Q12. If diagonals of a cyclic quadrilateral are diameters of the circle through the vertices of the quadrilateral, prove that it is a rectangle. Draw and explain.
Answer: Diagonals diameters; all angles subtended at circumference 90° (Th. semicircle); rectangle formed. Diagram: AC, BD diameters intersect at O.
Q13. If the non-parallel sides of a trapezium are equal, prove that it is cyclic. Use converse theorem.
Answer: Isosceles trapezium; base angles equal, opp. angles supplementary (parallel lines); sum 180°, cyclic (Th. 9.11).
Q14. Two circles intersect at two points B and C. Through B, two line segments ABD and PBQ are drawn to intersect the circles at A, D and P, Q respectively (see Fig. 9.27). Prove that ∠ACP = ∠QCD. Detailed.
Answer: ∠ACP, ∠QCD subtend same arc ACQ? Wait: Angles in same segment arc APQ or similar; equal inscribed angles.
Q15. If circles are drawn taking two sides of a triangle as diameters, prove that the point of intersection of these circles lie on the third side.
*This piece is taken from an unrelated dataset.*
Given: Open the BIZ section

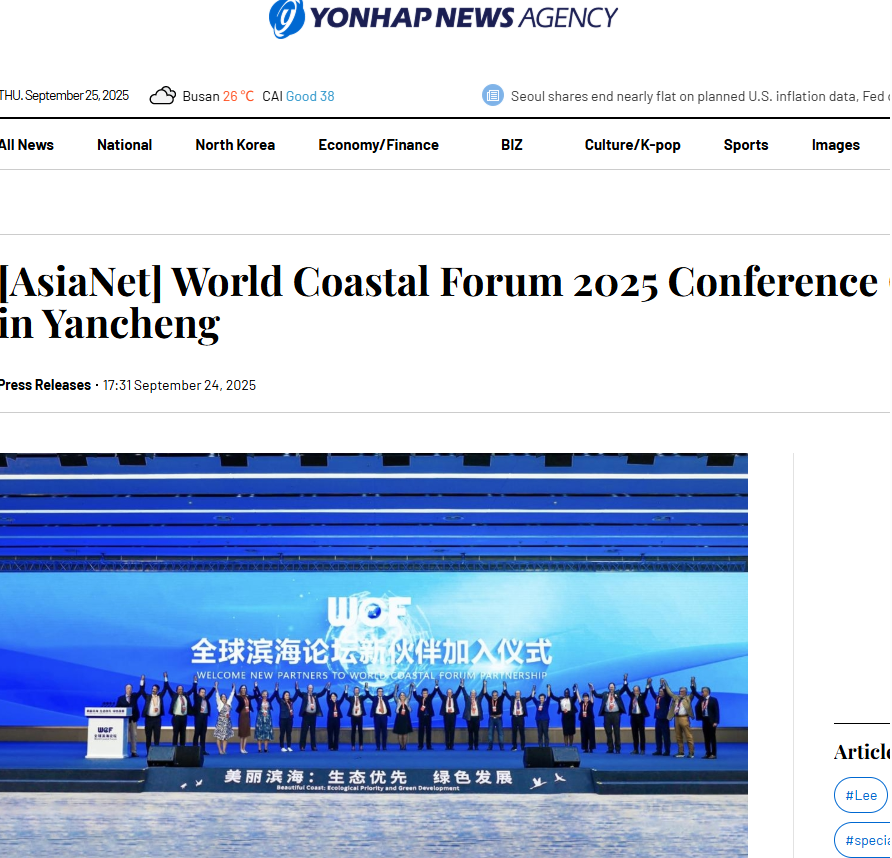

Explain geometry.
Answer: Circles on AB, AC diameters; intersection E; ∠AEB=∠AEC=90°; E on BC (Thales' theorem).
Q16. ABC and ADC are two right triangles with common hypotenuse AC. Prove that ∠CAD = ∠CBD. Use circle property.
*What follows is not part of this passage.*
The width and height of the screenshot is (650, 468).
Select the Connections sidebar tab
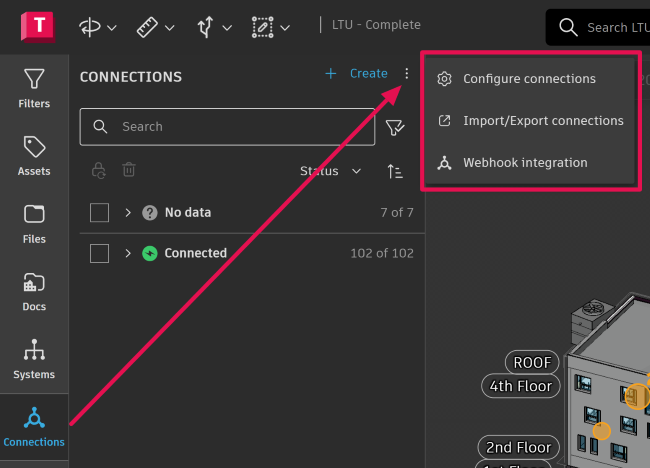(34, 426)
Answer: Circle diameter AC; B, D on circle (right angles); ∠CAD, ∠CBD same segment arc AD/BD? Equal angles subtended by arc AB/AD.
Q17. Prove that a cyclic parallelogram is a rectangle. Detailed proof.
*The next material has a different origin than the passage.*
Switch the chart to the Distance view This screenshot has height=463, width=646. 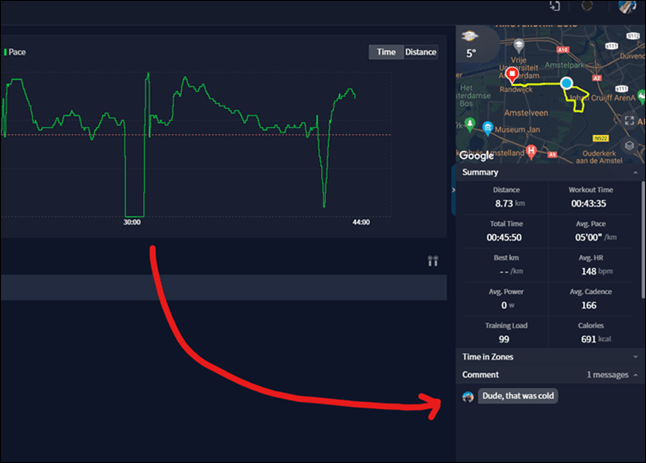click(420, 52)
Answer: Opposite angles equal, sum 180° implies each 90°; rectangle.
Q18. Prove Theorem 9.4: The line drawn through the centre of a circle to bisect a chord is perpendicular to the chord.
Answer: M midpoint AB; △OAM ≅ △OBM (SSS); ∠OMA=∠OMB=90° (CPCT). Verify converse activity.
Q19. Prove Theorem 9.8: Angles in the same segment of a circle are equal.
Answer: Both half central angle (Th. 9.7); equal. Example: ∠PAQ=∠PCQ for arc PQ.
Q20. Prove Theorem 9.9: If a line segment joining two points subtends equal angles at two other points lying on the same side, the four points are concyclic.
Answer: Draw circle ACB; intersects at E; equal angles imply E=D; concyclic. Diagram Fig. 9.17.